見るたびに、身近なものを使いながらも、細やかで繊細で、でも緻密な作品という印象だった。
今回は、個展。この二人の作品ばかりが並んでいる場所になる。
髙田安規子・政子は、一卵性双子のユニットで活動するアーティストです。身近な素材を用い、空間や時間の「スケール(尺度)」をテーマに制作。作品は、数学や物理学的アイデアを背景に繊細な手仕事や緻密な構成で生み出され、アートと科学を融合させた独自の感性により表現されます。また、展示する場所をリサーチし、その特性を生かした展示を行うことでも知られています。
(『資生堂ギャラリー』より)
いつも、微妙な緊張感がある。
今回も、華やかな銀座の通りから、階段で降りていくだけで、急に静かな場所に、本の重なりがあり、そこは、踊り場なので、さらに階段で地下へ進む。

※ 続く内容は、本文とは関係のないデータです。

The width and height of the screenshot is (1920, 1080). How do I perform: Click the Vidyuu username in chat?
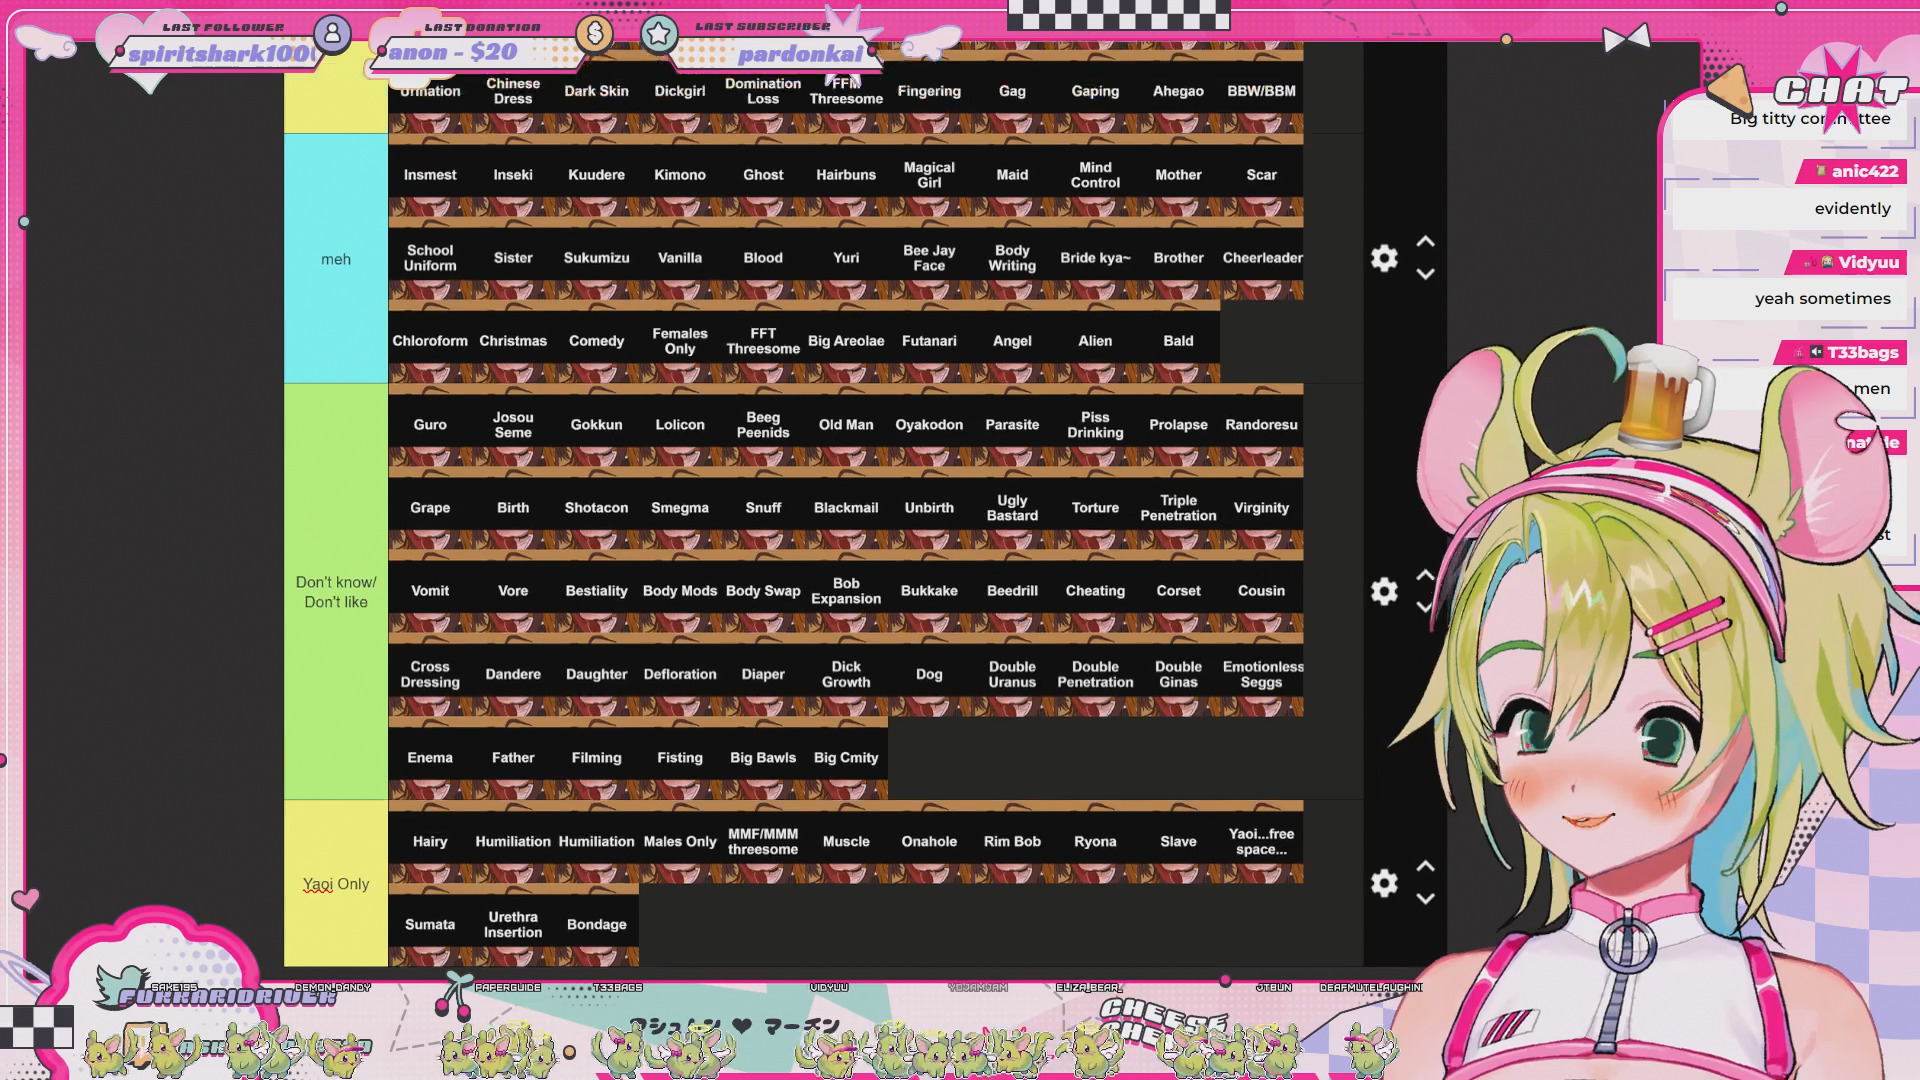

その、本を重ねた作品は、その地下の展示室にも続いているし、鏡が壁一面に飾られているが、かなり厳密に配置されているのはわかるし、別のグループ展で見た小さなベッドから大きいベッドが並んでいるのも、規則性の厳密さのようなものを感じさせる。
展示の中心となるのは、本を積み重ねて地層に見立てた新作《Strata》。地層は、生物の生態や自然環境の情報が刻み込まれた「歴史書のようなもの」という例えから着想を得て、資生堂ギャラリーの小展示室の床から踊り場の床下までつながる本棚に、約500冊の本と、そのあいだに鉱石や化石を配置し、生物の誕生から人新世までの時と知の連なりを表します。同じく新作となる《Timepiece》は、割れた砂時計からあふれ出した砂、石、岩で構成され、時間の概念について考えさせると同時に受け継がれていく生命、あるいは生命の終焉を想起させます。また、自然界に広くみられるフラクタル形態を用いて自然の摂理における「個」と「全体」について言及した《Can’t see the forest for the leaves》 、すべての生命の源となる光をテーマにした《Spectrum》など、新作とこれまでの作品を再構成したものを中心に約20点展示します。
本展のために、髙田安規子・政子は、これまでの作品に通底する考えを整理し、リサーチを深め、新たな展開を図りました。宇宙の誕生から、生物が進化してきた時の連なり、人類の活動の軌跡や蓄積、個と全体の相補的な関係に目を向け、多様な存在とともにあるこの世界を捉え直します。そして、様々なPerspective(視点・観点・展望)から、予測される悲観的な未来を超える希望を見いだし、自然界を含めた人類全体の共存共生と持続可能性を考える機会となれば幸いです。
(『資生堂ギャラリー』より)
緊張感は、自然界にあるルールのようなものを再現しているせいかもしれず、それは同時に美しさもあるし、そして、全体としてはエネルギーを内包しているのだけど、その空間は静かだった。
そして、ハンドアウトを見ると、作品が、自然界の法則をかたちにしたり、時間による変化も取り入れていたりするのを知り、また少し作品の見え方が変わる。
多くは語らないけれど、豊かなアートだと思った。